Could you write out the lines starting at the one containing "The width and" and ending at the one containing "(x=604, y=119)" as a numbered list, skipping blank lines and leaving out the pictures?

Rows of pointing data
============
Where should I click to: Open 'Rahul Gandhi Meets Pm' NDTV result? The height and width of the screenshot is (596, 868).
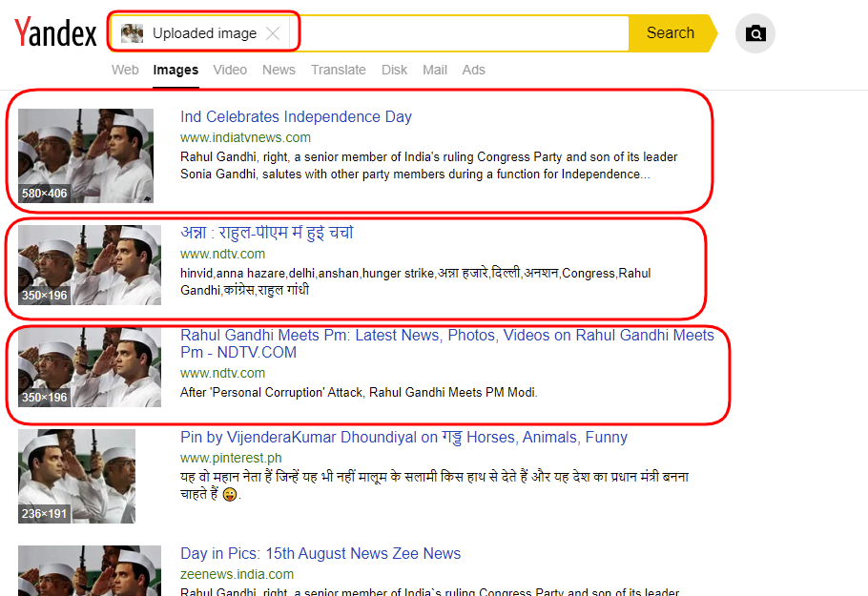coord(447,343)
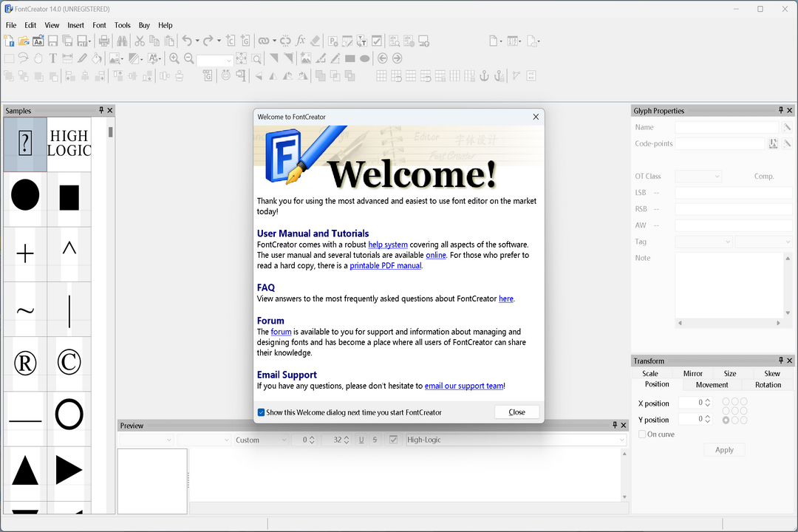Click the Cut scissors icon
The image size is (798, 532).
(139, 41)
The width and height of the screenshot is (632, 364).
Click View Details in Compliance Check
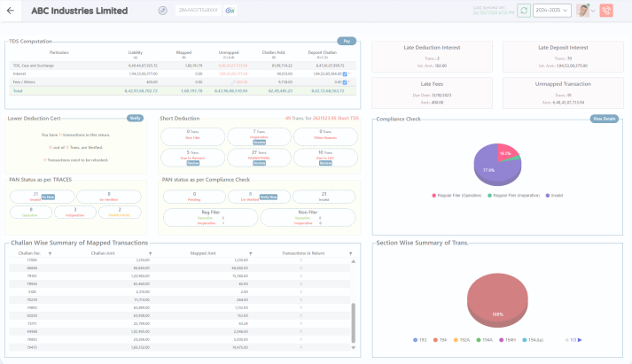(x=604, y=119)

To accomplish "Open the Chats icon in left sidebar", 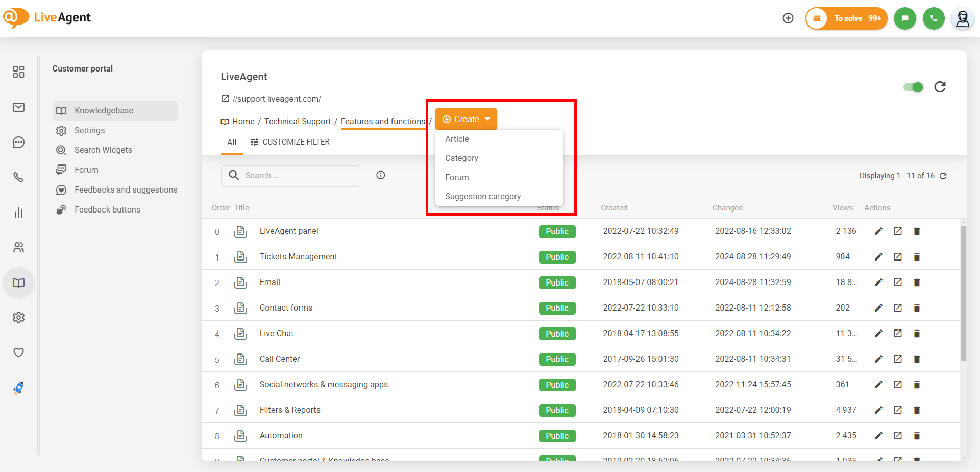I will coord(18,143).
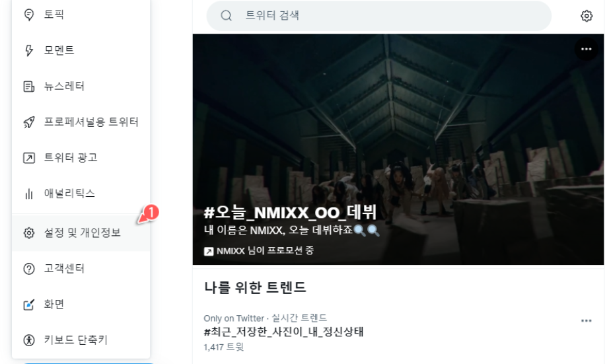
Task: Open more options on the NMIXX promoted banner
Action: tap(586, 49)
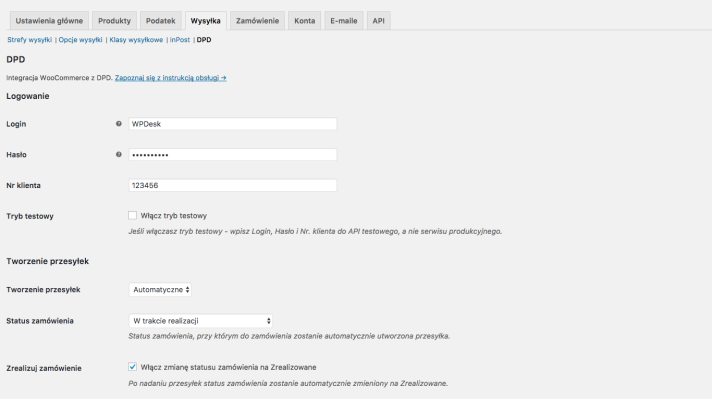Click the help icon next to Login
The height and width of the screenshot is (399, 712).
coord(119,123)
============
_Task answer:_
1. The width and height of the screenshot is (632, 364).
2. Click View Details in Compliance Check
3. (x=604, y=119)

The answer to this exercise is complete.